In an example of how AI systems use the Times' material, the lawsuit showed that Browse With Bing, a Microsoft search feature powered by ChatGPT, reproduced results almost verbatim from Wirecutter, the Times' product review site. However, Bing's text results did not link to the Wirecutter article and they removed the referral links in the text that Wirecutter uses to generate commissions from sales based on its recommendations.
“Decreased traffic to Wirecutter articles and, in turn, decreased traffic to affiliate links, subsequently resulted in lost revenue for Wirecutter,” the complaint states.
The lawsuit also highlights the potential damage to The Times' brand from so-called AI “hallucinations,” a phenomenon in which chatbots insert false information that is then incorrectly attributed to a source. The complaint cites several instances in which Microsoft's Bing chat provided false information purporting to have come from the Times, including results for “the 15 most heart-healthy foods,” 12 of which were not mentioned in a newspaper article.

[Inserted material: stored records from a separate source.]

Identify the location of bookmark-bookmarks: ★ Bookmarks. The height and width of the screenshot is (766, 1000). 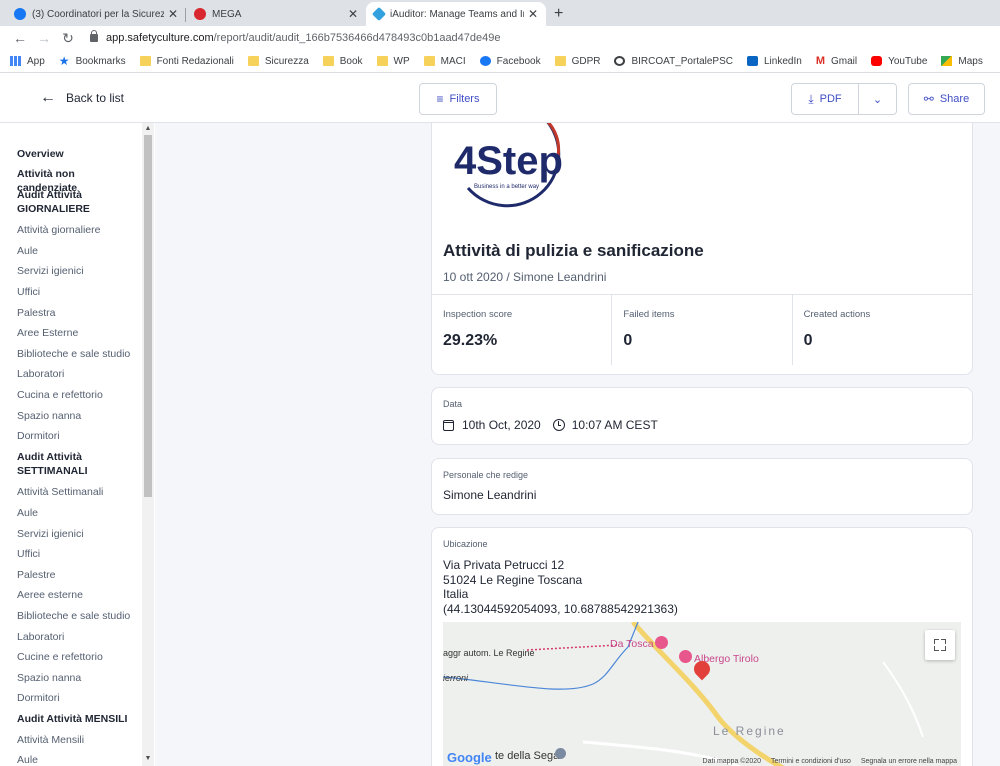
(92, 61).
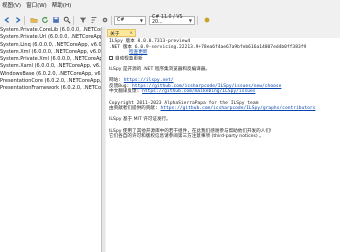 The height and width of the screenshot is (252, 340). I want to click on language-value: C#, so click(121, 20).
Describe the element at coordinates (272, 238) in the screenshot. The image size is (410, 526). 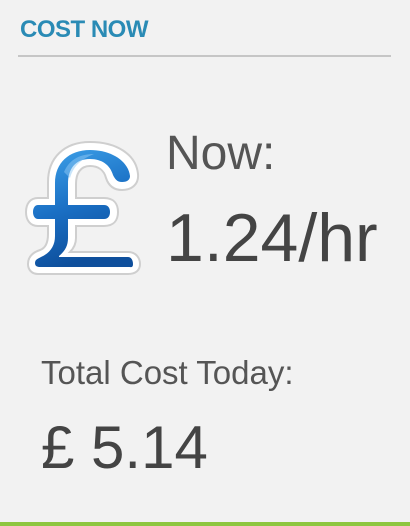
I see `current-rate-value: 1.24/hr` at that location.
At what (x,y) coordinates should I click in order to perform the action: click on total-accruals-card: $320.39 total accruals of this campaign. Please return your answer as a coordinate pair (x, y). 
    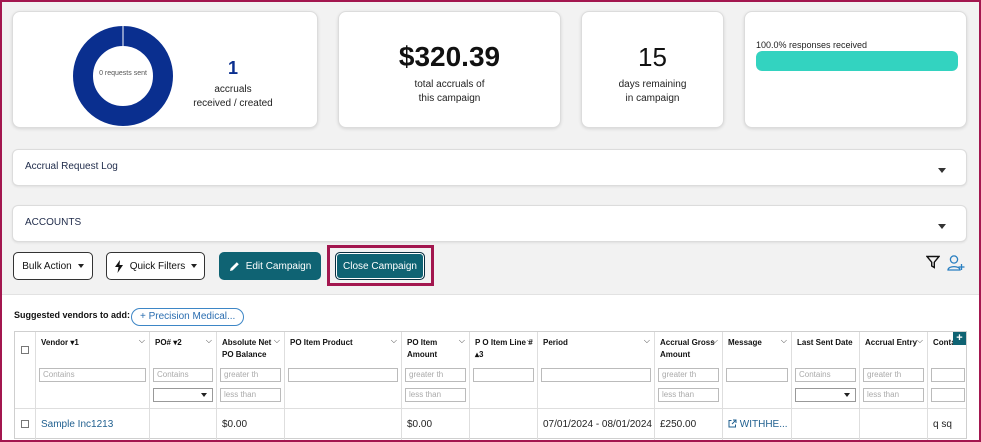
    Looking at the image, I should click on (450, 70).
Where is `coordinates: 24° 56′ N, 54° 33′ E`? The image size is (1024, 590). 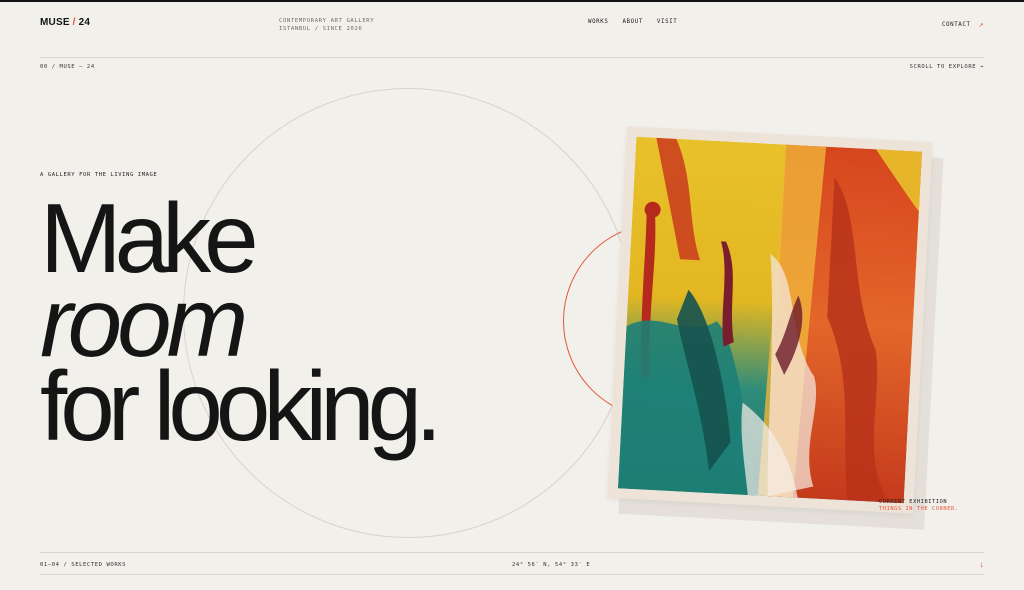 coordinates: 24° 56′ N, 54° 33′ E is located at coordinates (552, 565).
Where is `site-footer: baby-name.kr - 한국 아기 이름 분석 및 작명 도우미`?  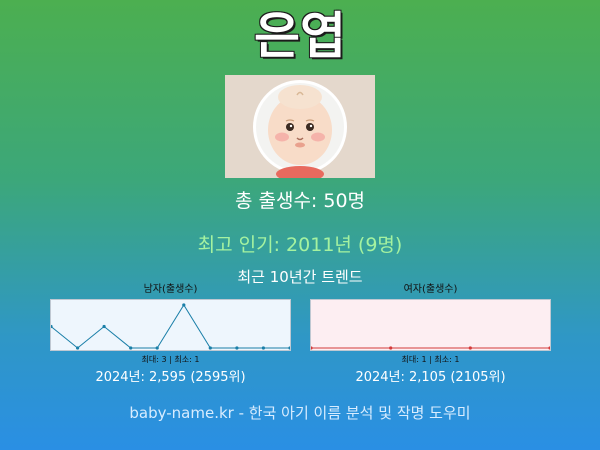 site-footer: baby-name.kr - 한국 아기 이름 분석 및 작명 도우미 is located at coordinates (300, 413).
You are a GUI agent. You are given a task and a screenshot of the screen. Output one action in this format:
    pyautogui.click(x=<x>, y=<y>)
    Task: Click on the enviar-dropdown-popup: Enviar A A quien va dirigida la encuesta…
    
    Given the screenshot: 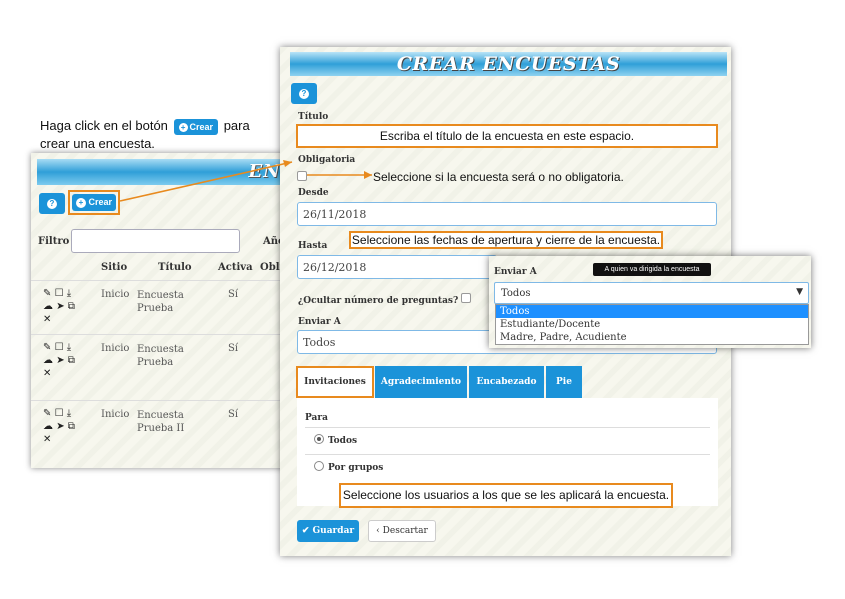 What is the action you would take?
    pyautogui.click(x=650, y=302)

“If the Times and other news organizations cannot produce and protect their independent journalism, a vacuum will be created that neither computers nor artificial intelligence can fill,” the complaint says. It continues: “Less journalism will be produced and the costs to society will be enormous.”
The Times has retained law firm Susman Godfrey as lead outside counsel for the litigation. Susman represented Dominion Voting Systems in its defamation case against Fox News, which resulted in a $787.5 million settlement in April. Susman also filed a proposed class action lawsuit last month against Microsoft and OpenAI on behalf of nonfiction authors whose books and other copyrighted material were used to train the companies' chatbots.
Benjamin Mullin contributed reporting.